Bulan Muharram, bulan pertama dalam penanggalan hijriah ini biasa disebut bulan Suro oleh masyarakat Jawa. Bulan ini dianggap memiliki kekeramatan sehingga harus diadakan ritual-ritual khusus untuk menyambutnya. Sayangnya, ritual-ritual itu sangat lekat dengan kebid'ahan dan kesyirikan. Apa sajakah itu?
1. Kirab Kebo Bule
Memperingati malam 1 Suro, Keraton Surakarta Hadiningrat mengadakan kirab kebo bule, yaitu mengarak kerbau albino kesayangan Susuhunan yang dinamai Kyai Slamet. Dalam tradisi ini, Kyai Slamet akan diarak mengelilingi kawasan komplek keraton sejauh 4 kilometer pada tengah malam. Para abdi dalem keraton bersama masyarakat kemudian akan berjalan di belakang mengikutinya.
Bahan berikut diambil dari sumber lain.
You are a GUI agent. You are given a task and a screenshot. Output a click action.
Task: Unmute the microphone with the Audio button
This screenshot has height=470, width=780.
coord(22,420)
Mereka sangat menghormati dan mengkeramatkan binatang itu. Mereka tak sungkan berebut menyentuh dan menjamahnya bahkan mengambil kotoran Kyai Slamet karena dianggap membawa berkah dan keberuntungan. Tentu saja itu sebuah keyakinan keliru yang menyesatkan.
Selain mengarak kebo bule Kyai Slamet yang berjumlah sembilan ekor, dalam acara tersebut juga dilaksanakan kirab koleksi pusaka milik keraton yang jumlahnya mencapai sepuluh buah.
2. Mubeng Beteng
Tak beda dengan ritual kirab kebo bule di Surakarta, Keraton Ngayogyakarta Hadiningrat pun mengadakan acara serupa pada tengah malam 1 Suro. Namun bedanya, bukan binatang yang diarak melainkan benda-benda pusaka keraton. Ritual ini dinamakan Mubeng Beteng.
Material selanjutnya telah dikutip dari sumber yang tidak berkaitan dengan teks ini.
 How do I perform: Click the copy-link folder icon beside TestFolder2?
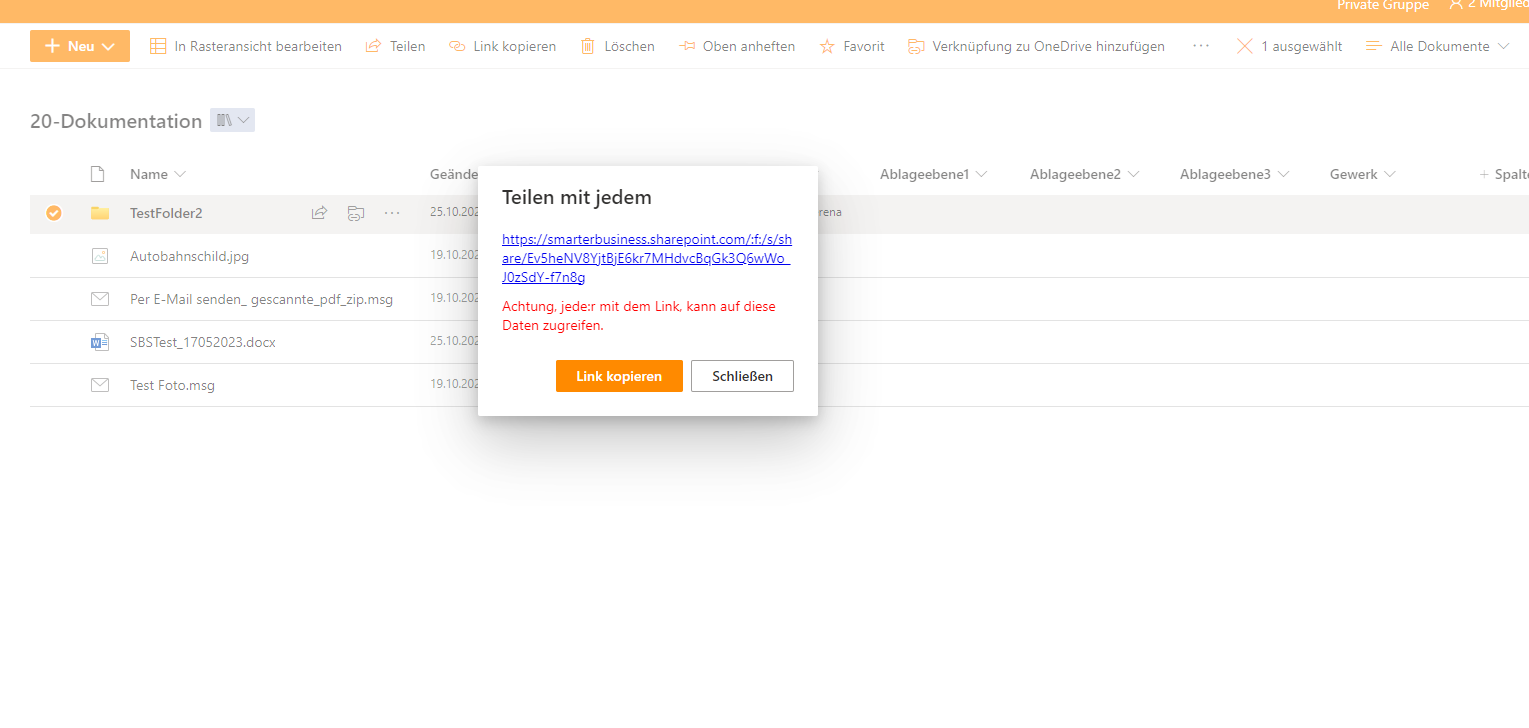pos(355,212)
Dalam ritual ini, sebelum prosesi dilakukan terlebih dahulu dibacakan macapat atau tembang jawa. Kemudian petugas keraton mengarak benda pusaka mengeliling benteng keraton sejauh lima kilometer yang diikuti ribuan warga Yogyakarta dan sekitarnya.
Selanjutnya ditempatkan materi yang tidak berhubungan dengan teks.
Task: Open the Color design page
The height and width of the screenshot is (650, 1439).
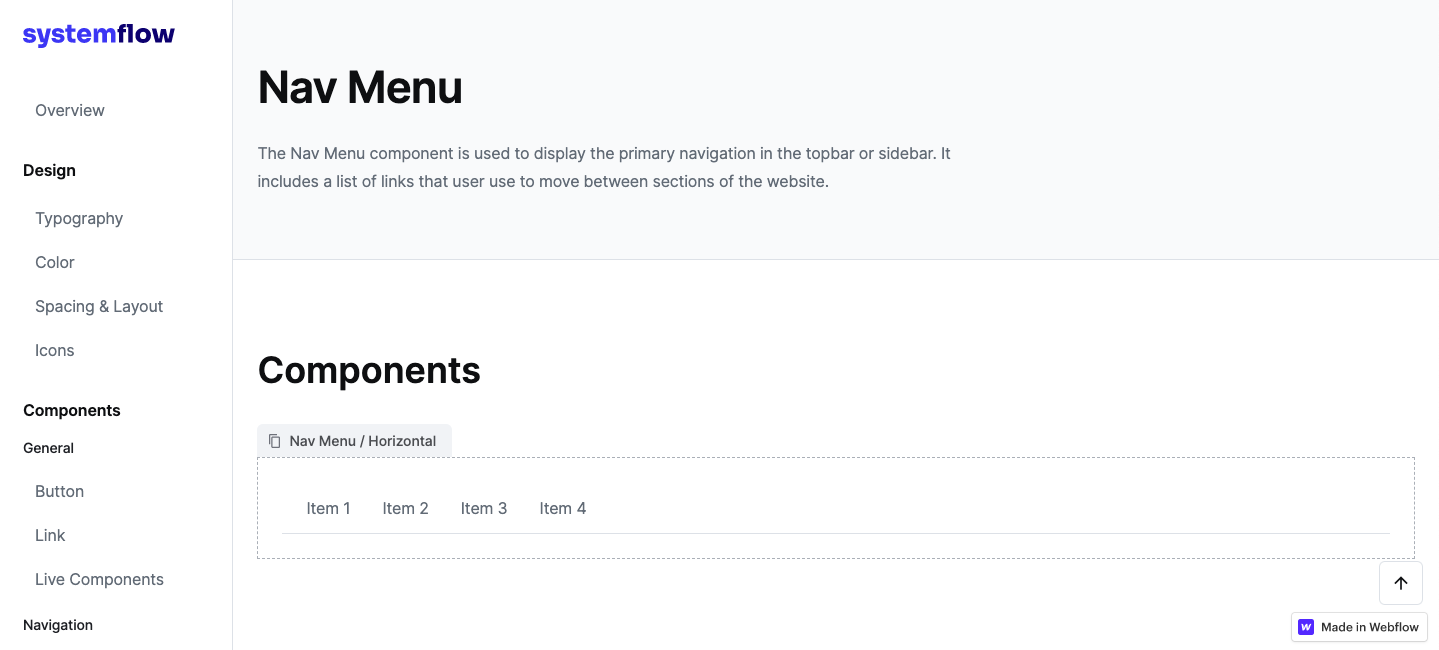Action: point(55,262)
Selama mengikuti ritual Mubeng Beteng ini, siapapun tidak diperkenankan berbicara, makan, minum dan juga merokok. Dia harus diam membisu selayaknya orang bertapa. Istilah ini biasa disebut dengan istilah "tapa mbisu mubeng beteng" (tapa bisu keliling benteng).
Dalam suasana hening itu mereka memanjatkan doa dan memohon keselamatan lahir dan batin serta kesejahteraan untuk pribadi, keluarga, bangsa dan negara.
3. Jamasan Pusaka
Di masyarakat yang masih erat dengan tradisi kejawen, jamasan pusaka menjadi ritual wajib saat memasuki bulan Suro. Pusaka seperti keris, tombak, kereta keraton, jimat-jimat dan lainnya mesti dibersihkan dan disucikan agar 'kekuatan' dan 'pengaruh'-nya tidak hilang.
Menjamas pusaka tidak boleh dilakukan sembarang orang, dia harus mengerti bagaimana memperlakukan benda-benda pusaka agar tidak berbalik mencelakainya. Ritual sembah sungkem kepada benda-benda pusaka adalah salah satu cara untuk 'menghormati'-nya. Termasuk memandikannya dengan air bunga.
Di keraton-keraton, prosesi penjamasan pusaka selalu menjadi magnet bagi warga untuk mendatanginya. Warga percaya, air bekas jamasan pusaka memiliki pengaruh terhadap kesehatan dan keberuntungan bagi yang memperolehnya. Maka tak heran air sisa-sisa jamasan selalu diperebutkan oleh mereka. Na'udzubillahi min dzalik.
4. Kungkum
Tradisi kungkum atau berendam pada tengah malam 1 suro biasanya dilakukan secara bersama-sama di sungai besar, sendang, atau sumber mata air tertentu. Ritual ini dilakukan sebagai upaya pembersihan diri dari kesalahan-kesalahan di tahun lalu sekaligus berharap keberuntungan di tahun mendatang. Tak jarang ritual kungkum dilakukan hingga menjelang pagi dengan tidak tidur semalaman.
5. Ruwatan
Malam satu Suro juga kerap digunakan untuk acara ruwatan atau tradisi pengusiran bala dan kesialan. Biasanya ritual ini dilaksanakan secara besar-besaran dengan pagelaran wayang kulit semalam suntuk dengan cerita yang telah diatur dan disesuaikan.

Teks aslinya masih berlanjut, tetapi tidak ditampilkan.